Prior to moving to Italy to begin my PHD at IMT Lucca, I graduated in 2010 from Liverpool John Moores University with a joint honors Bachelor's degree in American Studies and Cultural Studies. Two years later I received my Master's degree, also in American Studies, from the University of Manchester. My Master's dissertation, which was supervised by Professor Natalie Zacek, was an analysis of the contemporary American incarceration system, with a particular focus on the spread of 'supermax' prisons.

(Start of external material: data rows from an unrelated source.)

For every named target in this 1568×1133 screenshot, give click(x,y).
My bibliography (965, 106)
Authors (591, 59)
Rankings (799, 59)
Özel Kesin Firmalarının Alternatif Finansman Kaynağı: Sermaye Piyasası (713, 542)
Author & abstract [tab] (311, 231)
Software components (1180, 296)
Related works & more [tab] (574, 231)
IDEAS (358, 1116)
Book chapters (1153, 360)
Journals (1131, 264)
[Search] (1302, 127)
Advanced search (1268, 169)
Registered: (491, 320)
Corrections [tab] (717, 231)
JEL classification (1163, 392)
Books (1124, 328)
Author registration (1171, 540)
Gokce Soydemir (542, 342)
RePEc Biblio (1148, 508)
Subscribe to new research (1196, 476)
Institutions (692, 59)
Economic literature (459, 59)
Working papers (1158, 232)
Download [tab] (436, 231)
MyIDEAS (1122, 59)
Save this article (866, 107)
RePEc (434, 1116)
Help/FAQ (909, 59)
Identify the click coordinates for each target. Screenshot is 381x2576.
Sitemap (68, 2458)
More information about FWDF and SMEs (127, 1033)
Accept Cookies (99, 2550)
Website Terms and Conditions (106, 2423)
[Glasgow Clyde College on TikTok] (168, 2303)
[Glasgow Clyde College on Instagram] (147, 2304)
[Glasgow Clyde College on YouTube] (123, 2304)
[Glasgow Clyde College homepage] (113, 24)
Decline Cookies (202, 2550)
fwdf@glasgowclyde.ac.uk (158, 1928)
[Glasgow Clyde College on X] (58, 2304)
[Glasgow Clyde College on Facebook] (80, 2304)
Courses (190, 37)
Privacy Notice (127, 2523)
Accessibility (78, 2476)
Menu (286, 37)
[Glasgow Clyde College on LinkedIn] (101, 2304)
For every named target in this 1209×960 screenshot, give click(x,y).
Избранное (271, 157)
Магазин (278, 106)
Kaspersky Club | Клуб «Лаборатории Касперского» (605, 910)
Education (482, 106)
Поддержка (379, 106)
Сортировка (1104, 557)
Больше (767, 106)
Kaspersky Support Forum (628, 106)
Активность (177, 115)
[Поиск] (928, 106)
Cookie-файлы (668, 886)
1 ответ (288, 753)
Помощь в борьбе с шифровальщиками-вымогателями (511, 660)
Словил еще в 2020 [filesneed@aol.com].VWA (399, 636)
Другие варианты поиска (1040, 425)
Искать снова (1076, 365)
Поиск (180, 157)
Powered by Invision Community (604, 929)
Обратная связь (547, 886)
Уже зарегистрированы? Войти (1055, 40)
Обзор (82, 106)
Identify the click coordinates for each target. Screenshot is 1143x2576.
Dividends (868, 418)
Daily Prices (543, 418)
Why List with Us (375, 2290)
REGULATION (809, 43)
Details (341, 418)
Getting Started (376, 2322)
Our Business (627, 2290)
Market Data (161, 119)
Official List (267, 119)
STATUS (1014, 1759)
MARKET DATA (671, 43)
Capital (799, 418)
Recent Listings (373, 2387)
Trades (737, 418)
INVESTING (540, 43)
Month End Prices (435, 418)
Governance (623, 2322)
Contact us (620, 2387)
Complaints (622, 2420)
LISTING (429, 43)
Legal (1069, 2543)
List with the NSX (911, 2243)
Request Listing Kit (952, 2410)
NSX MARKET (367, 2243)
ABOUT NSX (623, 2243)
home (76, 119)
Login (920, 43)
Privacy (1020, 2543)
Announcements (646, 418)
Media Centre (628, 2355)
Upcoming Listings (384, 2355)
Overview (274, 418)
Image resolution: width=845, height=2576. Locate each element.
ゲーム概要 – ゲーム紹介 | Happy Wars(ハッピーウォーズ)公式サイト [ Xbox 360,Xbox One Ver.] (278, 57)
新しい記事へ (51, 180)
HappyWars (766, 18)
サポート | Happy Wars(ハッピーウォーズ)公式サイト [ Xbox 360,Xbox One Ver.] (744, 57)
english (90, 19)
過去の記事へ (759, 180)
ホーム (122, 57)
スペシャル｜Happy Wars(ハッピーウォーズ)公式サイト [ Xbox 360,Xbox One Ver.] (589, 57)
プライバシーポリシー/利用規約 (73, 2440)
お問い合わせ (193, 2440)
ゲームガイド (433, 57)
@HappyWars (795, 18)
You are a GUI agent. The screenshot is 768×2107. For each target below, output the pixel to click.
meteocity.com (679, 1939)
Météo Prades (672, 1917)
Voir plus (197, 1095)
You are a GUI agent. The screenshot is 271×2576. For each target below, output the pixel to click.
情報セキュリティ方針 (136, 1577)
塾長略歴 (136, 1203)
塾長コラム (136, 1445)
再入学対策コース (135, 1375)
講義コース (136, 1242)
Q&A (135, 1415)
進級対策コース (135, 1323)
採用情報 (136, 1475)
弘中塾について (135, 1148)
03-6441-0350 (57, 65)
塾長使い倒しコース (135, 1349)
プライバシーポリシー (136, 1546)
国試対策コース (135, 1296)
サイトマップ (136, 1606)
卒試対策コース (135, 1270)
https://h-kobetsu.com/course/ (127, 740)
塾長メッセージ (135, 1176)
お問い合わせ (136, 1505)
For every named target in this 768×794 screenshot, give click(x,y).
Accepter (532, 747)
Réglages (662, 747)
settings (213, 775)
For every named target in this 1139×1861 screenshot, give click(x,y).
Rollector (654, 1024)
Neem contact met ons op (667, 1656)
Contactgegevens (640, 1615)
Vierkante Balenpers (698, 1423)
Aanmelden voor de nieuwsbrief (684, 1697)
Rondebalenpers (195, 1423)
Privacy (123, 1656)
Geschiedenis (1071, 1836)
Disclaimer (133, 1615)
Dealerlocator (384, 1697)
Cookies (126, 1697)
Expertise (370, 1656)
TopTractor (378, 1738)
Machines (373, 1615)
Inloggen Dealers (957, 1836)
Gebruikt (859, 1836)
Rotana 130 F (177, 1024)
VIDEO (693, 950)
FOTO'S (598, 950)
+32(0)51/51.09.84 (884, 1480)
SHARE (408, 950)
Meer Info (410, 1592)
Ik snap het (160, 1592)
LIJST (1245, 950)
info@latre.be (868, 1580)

I am currently in the process of planning my research abroad
period, during which I will be based in Atlanta, Georgia, and for
which I intend to collaborate with faculty members from the
University of West Georgia
and Emory University.
Research Interest
I have had an interest in numerous different dimensions of contemporary American history, politics and culture since the beginning of my Bachelor's degree in 2007. My Bachelor's dissertation focused on how political discourses related to American involvement in the Gulf states in the post-Cold War Era, whilst my Master's dissertation examined the emergence of 'supermax' prisons within the contemporary incarceration system.
My current project deals with the political mobilization of
evangelical Christian groups in the 1970s American South. It will
explore the previously-understudied connections between federal
Cold War military spending, free market capitalism, demographic
change and the rise of the new Christian Right. The supervisor of
my project is Professor Daniel K.
Williams, of the University of West Georgia.